■ **DIRECTION A**
Reproduce the interview excerpt on civility among women from "Cyndie Spiegel: I think without" up to and including "of us collectively.", word for word.
■ **DIRECTION B**
Translate this sentence from the interview excerpt on civility among women into Spanish: "I think a lot of it is how we as women are raised in this country."
■ **DIRECTION C**
According to the interview excerpt on civility among women, why is it worth really listening to and hearing one another? Answer in one to three sentences.

■ **GIVEN TEXT**

"""

Cyndie Spiegel: I think particularly amongst women, and this was partially what my TEDx was about, but I think we have a certain dynamic that we don’t talk about, and there’s a lot of shame amongst the relationships that women ham have with other women that is really debilitating when it comes to our own success, when it comes to empowering one another, and when it really comes to helping each other thrive. When it comes to civility, I think, we as women in particular, really have to … we’re incredibly polite by nature, we’ve been socialized to be polite, but I think civility goes beyond that, and it really asks of us that we are listening to one another, and not necessarily needing to agree, are able to have powerful conversations and empower conversations with one another regardless of whether or not we’re coming from the same belief. I think in so doing really listening and hearing one another challenges our own beliefs, and allows us to grow, and thrive.
Cyndie Spiegel: I think without that sense of civility there’s just always a continuing of arguing with one another, feeling we need to disagree, feeling we need to stand our ground, and collectively as women the more we can come together in a place of hearing one another, listening to one another, and really pushing up rather against our own boundaries there’s only a benefit in that for all of us collectively.
Mike Domitrz: What do you think has gotten to that place where our society has pitted women against women so frequently?
Cyndie Spiegel: I think a lot of it is how we as women are raised in this country. I think we’re just socialized differently. If we think about how we raise young girls versus young boys everything from sportsmanship that is taught to a lot of boys, but not necessarily to girls from the way we dress. The example I like to give is how little boys go out in just Speedos to a beach, but even as a little girl at the age of six months old there’s a certain shame in having to cover up, cover up everything that you own, but your little brother doesn’t have to. There’s a lot of body shame, and a lot of shame that we’ve taught our children from a young age, especially girls, and I can go on for a long time, so I’ll stop there.

"""

■ **PROVIDED MATERIAL**
"""

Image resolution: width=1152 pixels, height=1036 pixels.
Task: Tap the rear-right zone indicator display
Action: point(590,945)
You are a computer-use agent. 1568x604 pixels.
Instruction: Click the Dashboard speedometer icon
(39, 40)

"""
"""

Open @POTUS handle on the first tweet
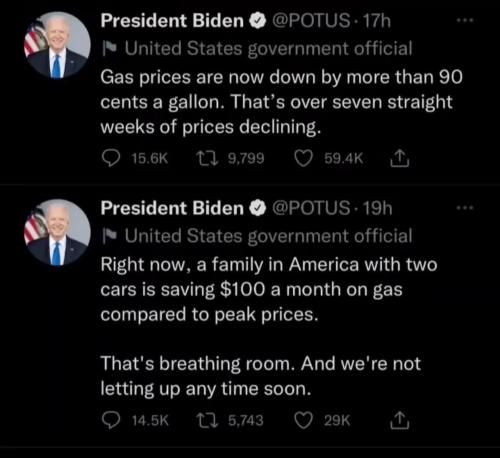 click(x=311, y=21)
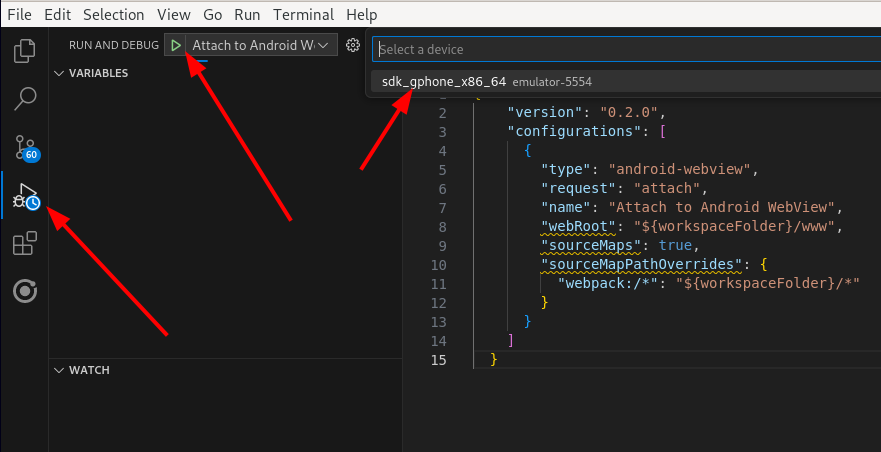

"""

■ **RIGHT ANSWER A**
Cyndie Spiegel: I think without that sense of civility there’s just always a continuing of arguing with one another, feeling we need to disagree, feeling we need to stand our ground, and collectively as women the more we can come together in a place of hearing one another, listening to one another, and really pushing up rather against our own boundaries there’s only a benefit in that for all of us collectively.

■ **RIGHT ANSWER B**
Creo que gran parte de ello tiene que ver con cómo nos crían a las mujeres en este país.

■ **RIGHT ANSWER C**
Really listening to and hearing one another challenges our own beliefs. It also allows us to grow and thrive.